* [REQUIRED TASK]:
Rewrite the entries below with every "Instruction" swapped for "Command", leaving everything else as it is.

** start of EXCERPTED RECORDS **

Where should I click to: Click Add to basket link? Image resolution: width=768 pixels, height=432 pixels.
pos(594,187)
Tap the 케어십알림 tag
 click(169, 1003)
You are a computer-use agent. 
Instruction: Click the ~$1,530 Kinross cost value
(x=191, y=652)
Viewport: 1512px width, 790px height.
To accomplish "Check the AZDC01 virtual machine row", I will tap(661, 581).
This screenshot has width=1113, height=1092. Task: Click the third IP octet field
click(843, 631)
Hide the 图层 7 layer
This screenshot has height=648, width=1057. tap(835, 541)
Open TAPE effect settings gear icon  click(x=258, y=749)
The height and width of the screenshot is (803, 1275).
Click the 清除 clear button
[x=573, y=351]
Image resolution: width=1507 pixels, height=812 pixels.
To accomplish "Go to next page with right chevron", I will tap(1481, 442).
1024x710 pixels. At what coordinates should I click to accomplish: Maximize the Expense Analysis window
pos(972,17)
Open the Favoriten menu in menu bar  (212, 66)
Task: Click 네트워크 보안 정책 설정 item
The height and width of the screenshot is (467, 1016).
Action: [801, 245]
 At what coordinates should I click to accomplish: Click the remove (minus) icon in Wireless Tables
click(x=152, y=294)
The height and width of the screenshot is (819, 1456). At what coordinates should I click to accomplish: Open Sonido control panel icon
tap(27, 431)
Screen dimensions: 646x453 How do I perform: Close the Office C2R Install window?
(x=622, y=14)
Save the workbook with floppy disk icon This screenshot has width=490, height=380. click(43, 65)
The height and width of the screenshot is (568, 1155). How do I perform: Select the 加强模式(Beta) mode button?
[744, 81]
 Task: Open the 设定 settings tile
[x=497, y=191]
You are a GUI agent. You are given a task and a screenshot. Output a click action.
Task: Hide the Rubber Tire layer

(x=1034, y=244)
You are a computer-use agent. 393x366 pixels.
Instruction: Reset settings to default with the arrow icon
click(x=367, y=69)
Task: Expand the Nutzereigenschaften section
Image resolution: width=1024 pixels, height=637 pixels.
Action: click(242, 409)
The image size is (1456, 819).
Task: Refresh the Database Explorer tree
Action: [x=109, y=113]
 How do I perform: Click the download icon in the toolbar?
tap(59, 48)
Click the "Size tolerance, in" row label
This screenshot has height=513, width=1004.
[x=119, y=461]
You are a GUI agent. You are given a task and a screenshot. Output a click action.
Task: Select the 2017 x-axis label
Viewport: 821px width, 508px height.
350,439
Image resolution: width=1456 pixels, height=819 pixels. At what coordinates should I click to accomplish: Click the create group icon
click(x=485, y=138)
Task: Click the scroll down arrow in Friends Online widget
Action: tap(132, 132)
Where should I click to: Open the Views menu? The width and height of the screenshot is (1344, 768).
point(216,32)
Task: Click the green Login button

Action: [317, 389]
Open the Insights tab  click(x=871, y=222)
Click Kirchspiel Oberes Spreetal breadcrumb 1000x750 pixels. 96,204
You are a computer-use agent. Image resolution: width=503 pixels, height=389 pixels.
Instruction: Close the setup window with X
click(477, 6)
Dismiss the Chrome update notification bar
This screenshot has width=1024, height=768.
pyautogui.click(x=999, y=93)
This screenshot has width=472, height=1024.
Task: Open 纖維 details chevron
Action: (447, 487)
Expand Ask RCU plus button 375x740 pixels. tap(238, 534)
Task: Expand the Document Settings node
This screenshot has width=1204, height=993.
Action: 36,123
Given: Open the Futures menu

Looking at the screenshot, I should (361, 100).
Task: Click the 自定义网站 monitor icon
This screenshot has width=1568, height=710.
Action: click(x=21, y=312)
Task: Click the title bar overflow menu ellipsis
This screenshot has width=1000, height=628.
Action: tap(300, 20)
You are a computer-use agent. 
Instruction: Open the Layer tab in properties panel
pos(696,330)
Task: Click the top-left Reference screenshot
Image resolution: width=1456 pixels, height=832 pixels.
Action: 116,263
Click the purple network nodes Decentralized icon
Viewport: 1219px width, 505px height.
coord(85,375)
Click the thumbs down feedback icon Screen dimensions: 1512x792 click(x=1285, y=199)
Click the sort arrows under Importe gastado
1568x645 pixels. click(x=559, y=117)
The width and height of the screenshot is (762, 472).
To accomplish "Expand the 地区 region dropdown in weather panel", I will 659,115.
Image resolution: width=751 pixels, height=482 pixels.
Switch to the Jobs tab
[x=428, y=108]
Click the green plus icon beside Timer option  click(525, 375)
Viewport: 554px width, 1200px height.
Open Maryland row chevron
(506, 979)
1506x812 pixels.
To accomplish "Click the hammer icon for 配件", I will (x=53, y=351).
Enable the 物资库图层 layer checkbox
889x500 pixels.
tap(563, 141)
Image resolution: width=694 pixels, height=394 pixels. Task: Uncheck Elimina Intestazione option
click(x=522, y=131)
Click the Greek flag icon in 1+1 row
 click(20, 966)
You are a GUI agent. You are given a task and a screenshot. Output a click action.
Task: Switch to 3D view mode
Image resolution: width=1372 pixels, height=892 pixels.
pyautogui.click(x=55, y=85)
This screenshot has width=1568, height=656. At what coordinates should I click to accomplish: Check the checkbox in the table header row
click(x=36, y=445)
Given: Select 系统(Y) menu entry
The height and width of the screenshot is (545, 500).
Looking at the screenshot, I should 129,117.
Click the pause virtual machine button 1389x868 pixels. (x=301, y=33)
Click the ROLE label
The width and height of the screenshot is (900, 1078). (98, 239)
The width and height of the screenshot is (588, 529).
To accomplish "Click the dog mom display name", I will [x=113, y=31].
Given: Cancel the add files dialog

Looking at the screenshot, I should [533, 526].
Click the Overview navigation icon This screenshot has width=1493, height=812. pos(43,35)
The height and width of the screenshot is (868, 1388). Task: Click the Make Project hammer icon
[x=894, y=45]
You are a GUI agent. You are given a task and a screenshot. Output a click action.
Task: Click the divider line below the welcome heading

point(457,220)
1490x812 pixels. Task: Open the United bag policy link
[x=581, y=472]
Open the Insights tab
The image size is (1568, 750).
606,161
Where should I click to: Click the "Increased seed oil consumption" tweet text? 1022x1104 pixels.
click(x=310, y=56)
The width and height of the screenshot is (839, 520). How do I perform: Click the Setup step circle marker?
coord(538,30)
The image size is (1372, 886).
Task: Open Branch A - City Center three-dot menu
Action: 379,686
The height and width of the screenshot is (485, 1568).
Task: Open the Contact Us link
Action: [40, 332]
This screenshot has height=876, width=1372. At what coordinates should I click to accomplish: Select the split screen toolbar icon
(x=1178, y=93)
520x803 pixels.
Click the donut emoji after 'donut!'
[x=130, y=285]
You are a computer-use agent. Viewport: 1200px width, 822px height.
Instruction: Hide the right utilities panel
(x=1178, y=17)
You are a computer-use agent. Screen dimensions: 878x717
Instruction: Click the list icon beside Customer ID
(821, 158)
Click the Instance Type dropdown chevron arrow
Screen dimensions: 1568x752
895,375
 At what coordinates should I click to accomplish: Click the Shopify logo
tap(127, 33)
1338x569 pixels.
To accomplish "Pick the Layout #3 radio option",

** end of EXCERPTED RECORDS **

* [EXERCISE RESULT]:
Where should I click to: Click Add to basket link? Image resolution: width=768 pixels, height=432 pixels.
pos(594,187)
Tap the 케어십알림 tag
 click(169, 1003)
You are a computer-use agent. 
Command: Click the ~$1,530 Kinross cost value
(x=191, y=652)
Viewport: 1512px width, 790px height.
To accomplish "Check the AZDC01 virtual machine row", I will tap(661, 581).
This screenshot has width=1113, height=1092. Task: Click the third IP octet field
click(843, 631)
Hide the 图层 7 layer
This screenshot has height=648, width=1057. tap(835, 541)
Open TAPE effect settings gear icon  click(x=258, y=749)
The height and width of the screenshot is (803, 1275).
Click the 清除 clear button
[x=573, y=351]
Image resolution: width=1507 pixels, height=812 pixels.
To accomplish "Go to next page with right chevron", I will tap(1481, 442).
1024x710 pixels. At what coordinates should I click to accomplish: Maximize the Expense Analysis window
pos(972,17)
Open the Favoriten menu in menu bar  (212, 66)
Task: Click 네트워크 보안 정책 설정 item
The height and width of the screenshot is (467, 1016).
Action: [801, 245]
 At what coordinates should I click to accomplish: Click the remove (minus) icon in Wireless Tables
click(x=152, y=294)
The height and width of the screenshot is (819, 1456). At what coordinates should I click to accomplish: Open Sonido control panel icon
tap(27, 431)
Screen dimensions: 646x453 How do I perform: Close the Office C2R Install window?
(x=622, y=14)
Save the workbook with floppy disk icon This screenshot has width=490, height=380. click(43, 65)
The height and width of the screenshot is (568, 1155). How do I perform: Select the 加强模式(Beta) mode button?
[744, 81]
 Task: Open the 设定 settings tile
[x=497, y=191]
You are a GUI agent. You are given a task and a screenshot. Output a click action.
Task: Hide the Rubber Tire layer

(x=1034, y=244)
You are a computer-use agent. 393x366 pixels.
Command: Reset settings to default with the arrow icon
click(x=367, y=69)
Task: Expand the Nutzereigenschaften section
Image resolution: width=1024 pixels, height=637 pixels.
Action: click(242, 409)
The image size is (1456, 819).
Task: Refresh the Database Explorer tree
Action: [x=109, y=113]
 How do I perform: Click the download icon in the toolbar?
tap(59, 48)
Click the "Size tolerance, in" row label
This screenshot has height=513, width=1004.
[x=119, y=461]
You are a GUI agent. You are given a task and a screenshot. Output a click action.
Task: Select the 2017 x-axis label
Viewport: 821px width, 508px height.
350,439
Image resolution: width=1456 pixels, height=819 pixels. At what coordinates should I click to accomplish: Click the create group icon
click(x=485, y=138)
Task: Click the scroll down arrow in Friends Online widget
Action: tap(132, 132)
Where should I click to: Open the Views menu? The width and height of the screenshot is (1344, 768).
point(216,32)
Task: Click the green Login button

Action: [317, 389]
Open the Insights tab  click(x=871, y=222)
Click Kirchspiel Oberes Spreetal breadcrumb 1000x750 pixels. 96,204
You are a computer-use agent. Image resolution: width=503 pixels, height=389 pixels.
Command: Close the setup window with X
click(477, 6)
Dismiss the Chrome update notification bar
This screenshot has width=1024, height=768.
pyautogui.click(x=999, y=93)
This screenshot has width=472, height=1024.
Task: Open 纖維 details chevron
Action: (447, 487)
Expand Ask RCU plus button 375x740 pixels. tap(238, 534)
Task: Expand the Document Settings node
This screenshot has width=1204, height=993.
Action: 36,123
Given: Open the Futures menu

Looking at the screenshot, I should (361, 100).
Task: Click the 自定义网站 monitor icon
This screenshot has width=1568, height=710.
Action: click(x=21, y=312)
Task: Click the title bar overflow menu ellipsis
This screenshot has width=1000, height=628.
Action: tap(300, 20)
You are a computer-use agent. 
Command: Open the Layer tab in properties panel
pos(696,330)
Task: Click the top-left Reference screenshot
Image resolution: width=1456 pixels, height=832 pixels.
Action: 116,263
Click the purple network nodes Decentralized icon
Viewport: 1219px width, 505px height.
coord(85,375)
Click the thumbs down feedback icon Screen dimensions: 1512x792 click(x=1285, y=199)
Click the sort arrows under Importe gastado
1568x645 pixels. click(x=559, y=117)
The width and height of the screenshot is (762, 472).
To accomplish "Expand the 地区 region dropdown in weather panel", I will 659,115.
Image resolution: width=751 pixels, height=482 pixels.
Switch to the Jobs tab
[x=428, y=108]
Click the green plus icon beside Timer option  click(525, 375)
Viewport: 554px width, 1200px height.
Open Maryland row chevron
(506, 979)
1506x812 pixels.
To accomplish "Click the hammer icon for 配件", I will (x=53, y=351).
Enable the 物资库图层 layer checkbox
889x500 pixels.
tap(563, 141)
Image resolution: width=694 pixels, height=394 pixels. Task: Uncheck Elimina Intestazione option
click(x=522, y=131)
Click the Greek flag icon in 1+1 row
 click(20, 966)
You are a GUI agent. You are given a task and a screenshot. Output a click action.
Task: Switch to 3D view mode
Image resolution: width=1372 pixels, height=892 pixels.
pyautogui.click(x=55, y=85)
This screenshot has width=1568, height=656. At what coordinates should I click to accomplish: Check the checkbox in the table header row
click(x=36, y=445)
Given: Select 系统(Y) menu entry
The height and width of the screenshot is (545, 500).
Looking at the screenshot, I should 129,117.
Click the pause virtual machine button 1389x868 pixels. (x=301, y=33)
Click the ROLE label
The width and height of the screenshot is (900, 1078). (98, 239)
The width and height of the screenshot is (588, 529).
To accomplish "Click the dog mom display name", I will [x=113, y=31].
Given: Cancel the add files dialog

Looking at the screenshot, I should [533, 526].
Click the Overview navigation icon This screenshot has width=1493, height=812. pos(43,35)
The height and width of the screenshot is (868, 1388). Task: Click the Make Project hammer icon
[x=894, y=45]
You are a GUI agent. You are given a task and a screenshot. Output a click action.
Task: Click the divider line below the welcome heading

point(457,220)
1490x812 pixels. Task: Open the United bag policy link
[x=581, y=472]
Open the Insights tab
The image size is (1568, 750).
606,161
Where should I click to: Click the "Increased seed oil consumption" tweet text? 1022x1104 pixels.
click(x=310, y=56)
The width and height of the screenshot is (839, 520). How do I perform: Click the Setup step circle marker?
coord(538,30)
The image size is (1372, 886).
Task: Open Branch A - City Center three-dot menu
Action: 379,686
The height and width of the screenshot is (485, 1568).
Task: Open the Contact Us link
Action: [40, 332]
This screenshot has height=876, width=1372. At what coordinates should I click to accomplish: Select the split screen toolbar icon
(x=1178, y=93)
520x803 pixels.
Click the donut emoji after 'donut!'
[x=130, y=285]
You are a computer-use agent. Viewport: 1200px width, 822px height.
Command: Hide the right utilities panel
(x=1178, y=17)
You are a computer-use agent. Screen dimensions: 878x717
Command: Click the list icon beside Customer ID
(821, 158)
Click the Instance Type dropdown chevron arrow
Screen dimensions: 1568x752
895,375
 At what coordinates should I click to accomplish: Click the Shopify logo
tap(127, 33)
1338x569 pixels.
To accomplish "Pick the Layout #3 radio option",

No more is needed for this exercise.